Jaminan tauhid yang diikrarkan oleh sang mukmin adalah sumber kekuatan yang tak pernah kering. Dalam menghadapi musibah atau kehilangan, dia tidak akan pernah merasa sendirian atau kehabisan harapan, karena dia tahu bahwa Allah, Tuhannya, senantiasa bersamanya. Inilah yang membuat iman lebih berharga dari seluruh kekayaan yang dapat dikumpulkan oleh manusia fana.
Kesadaran akan keesaan Allah, seperti yang dinyatakan dalam Ayat 38, adalah benteng yang menghalangi masuknya rasa iri dan dengki. Teman yang beriman tersebut tidak iri kepada temannya yang kaya, karena ia menyadari bahwa apa yang dimiliki temannya hanyalah sementara. Rasa iri dan dengki hanya muncul ketika seseorang lupa bahwa rezeki sepenuhnya di tangan Allah, dan bahwa Rabb memiliki rencana sempurna bagi setiap hamba-Nya.
Seorang mukmin sejati menyadari bahwa fokusnya harus pada peningkatan kualitas ibadah dan tauhidnya, bukan pada penimbunan kekayaan. Fokus inilah yang memberikan kemuliaan abadi. Oleh karena itu, Ayat 38 bukan sekadar respons, melainkan sebuah pernyataan komitmen yang mendefinisikan seluruh identitas seorang muslim: identitas yang berserah diri sepenuhnya kepada Allah, Rabb yang Maha Penyayang dan Maha Bijaksana.

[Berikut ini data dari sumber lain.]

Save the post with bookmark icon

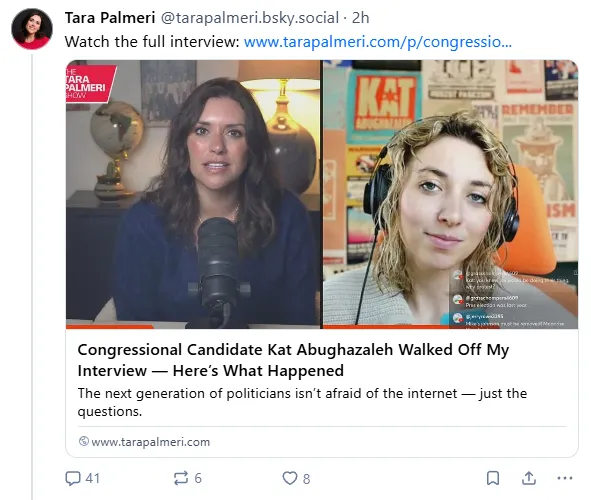pyautogui.click(x=493, y=478)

Dengan mengulang dan merenungkan janji "aku tidak mempersekutukan Tuhanku dengan sesuatu pun," kita melatih diri untuk senantiasa waspada terhadap godaan. Godaan untuk merasa diri hebat, godaan untuk bergantung pada manusia, atau godaan untuk menuhankan harta. Semua godaan ini adalah manifestasi dari *shirk* yang harus dijauhkan dari hati seorang mukmin.
Akhir dari kisah dua kebun memberikan penekanan dramatis pada kebenaran Ayat 38. Ketika kebun itu hancur, si kaya menyadari kesalahannya, tetapi sudah terlambat. Penyesalan yang mendalam itu seharusnya menjadi peringatan keras bagi kita semua: jangan pernah menunda pengakuan penuh terhadap Rububiyah Allah, dan jangan pernah biarkan nikmat dunia membutakan kita dari Sang Pemberi Nikmat. Tauhid adalah kunci keberkahan sejati.